* SUPPLIED MATERIAL:
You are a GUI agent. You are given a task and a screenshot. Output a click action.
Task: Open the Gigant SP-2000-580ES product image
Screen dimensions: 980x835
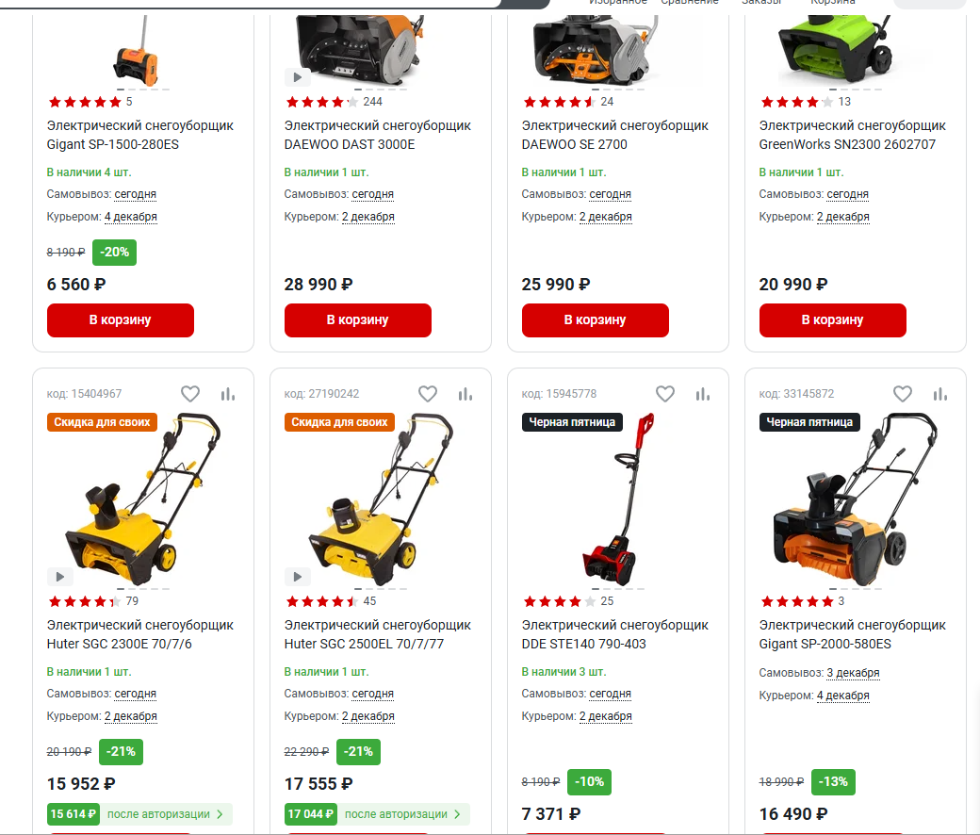point(855,499)
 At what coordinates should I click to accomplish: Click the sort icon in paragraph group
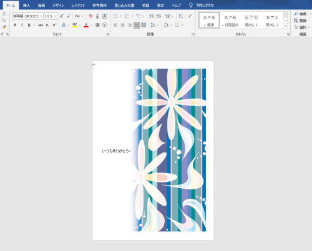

* DESCRIPTION OF THE TASK:
Across all entries above, switch "sort icon" to "sort button" and keep every other part of the text unchanged; omit the pictures from your output.

* ANSWER FOR THE TASK:
You are a GUI agent. You are given a task and a screenshot. Output a click action.
Task: Open the Gigant SP-2000-580ES product image
Screen dimensions: 980x835
point(855,499)
 At what coordinates should I click to accomplish: Click the sort button in paragraph group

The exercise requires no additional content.